Ketua DPR Puan Maharani saat menerima dokumen laporan terkait RUU KUHAP dari Ketua Komisi III DPR RI Habiburokhman di Gedung Nusantara II, Selasa (18/11/2025). Aktual/DOK DPR RI

Jakarta, aktual.com — Usai mengesahkan Rancangan Undang-Undang Perubahan KUHAP menjadi Undang-Undang, DPR menuai kritik luas dari publik. Sorotan muncul terutama dari unggahan poster dan template story Instagram yang memuat empat poin pasal yang diklaim dapat merugikan masyarakat. Namun, sejumlah isi poster tersebut ternyata berbeda dengan ketentuan dalam draft KUHAP terbaru.

Poster yang beredar merujuk pada draft bertanggal 13 November 2025 dan menyoroti Pasal 1 ayat 34, Pasal 134, Pasal 132A, Pasal 122A, serta Pasal 5. Berikut penjelasan perbedaannya dengan draft KUHAP terbaru:

1. Pasal 1 Ayat 34 dan Pasal 134 — Isu Penyadapan

Poster menyebut pasal-pasal ini memberi kewenangan penyadapan tanpa batas. Namun dalam draft KUHAP terbaru, penyadapan dijelaskan secara eksplisit di Pasal 1 ayat 36, yang mendefinisikan penyadapan sebagai tindakan perolehan informasi yang dilakukan secara rahasia dengan berbagai metode, termasuk pemasangan alat dan perekaman, serta harus sesuai perkembangan teknologi.

Sementara itu, ketentuan operasional penyadapan diatur lebih lanjut melalui Pasal 136, yang menegaskan bahwa penyadapan hanya dapat dilakukan untuk kepentingan penyidikan dan pengaturannya akan ditetapkan dalam undang-undang khusus tentang penyadapan.

== PETUNJUK TUGAS ==
[1] Tentukan apakah setiap pernyataan berikut sesuai dengan bacaan, lalu jawab ya atau tidak dan kutip kata-kata bacaan yang menentukannya. (a) Poster yang beredar merujuk pada draft bertanggal 13 November 2025. (b) Dalam draft KUHAP terbaru, penyadapan didefinisikan di Pasal 134. (c) Menurut Pasal 136, penyadapan boleh dilakukan untuk kepentingan apa saja.
[2] Menurut bacaan, di gedung mana Puan Maharani menerima dokumen laporan terkait RUU KUHAP?
[3] Silakan salin tanpa perubahan bagian bacaan yang dibuka oleh kata-kata yang memuat "Poster menyebut pasal-pasal" dan ditutup dengan "sesuai perkembangan teknologi.".

== DAFTAR BUTIR ==

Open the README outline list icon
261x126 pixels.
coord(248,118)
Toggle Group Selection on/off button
==
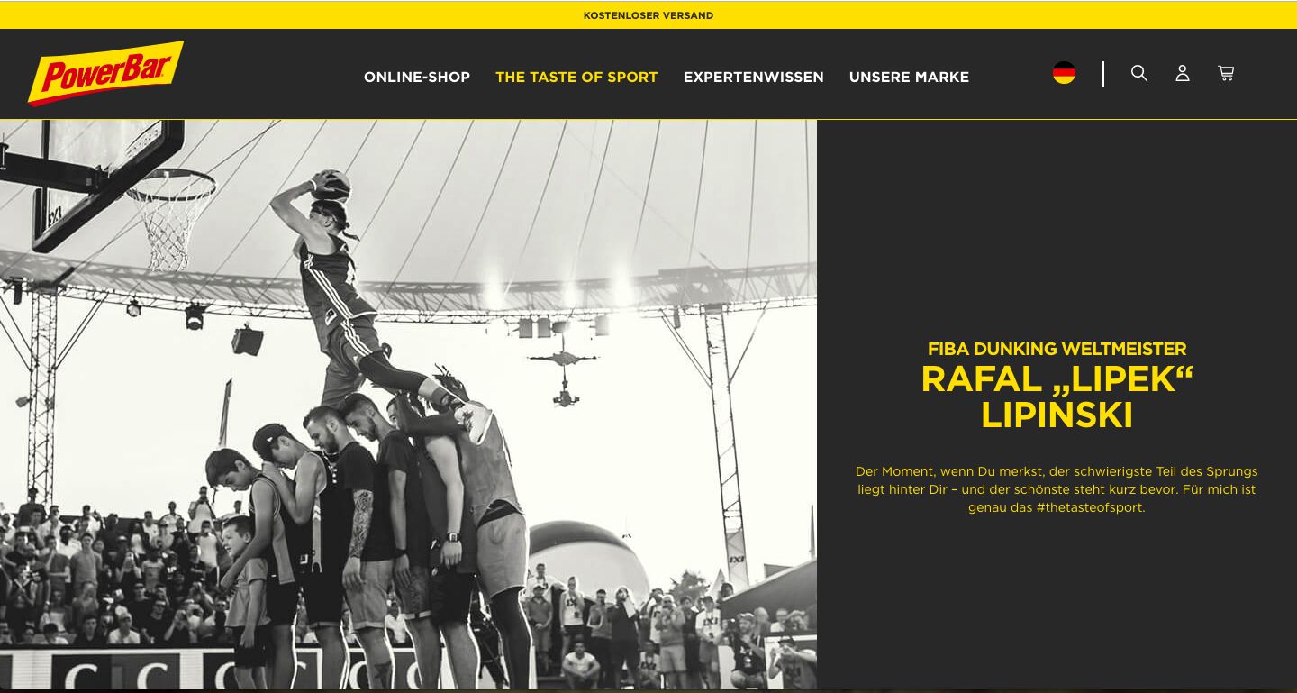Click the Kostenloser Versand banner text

== JAWABAN LENGKAP ==
[1]
(a) Ya: "Poster yang beredar merujuk pada draft bertanggal 13 November 2025"
(b) Tidak: "penyadapan dijelaskan secara eksplisit di Pasal 1 ayat 36"
(c) Tidak: "penyadapan hanya dapat dilakukan untuk kepentingan penyidikan"

[2] Di Gedung Nusantara II.

[3]
Poster menyebut pasal-pasal ini memberi kewenangan penyadapan tanpa batas. Namun dalam draft KUHAP terbaru, penyadapan dijelaskan secara eksplisit di Pasal 1 ayat 36, yang mendefinisikan penyadapan sebagai tindakan perolehan informasi yang dilakukan secara rahasia dengan berbagai metode, termasuk pemasangan alat dan perekaman, serta harus sesuai perkembangan teknologi.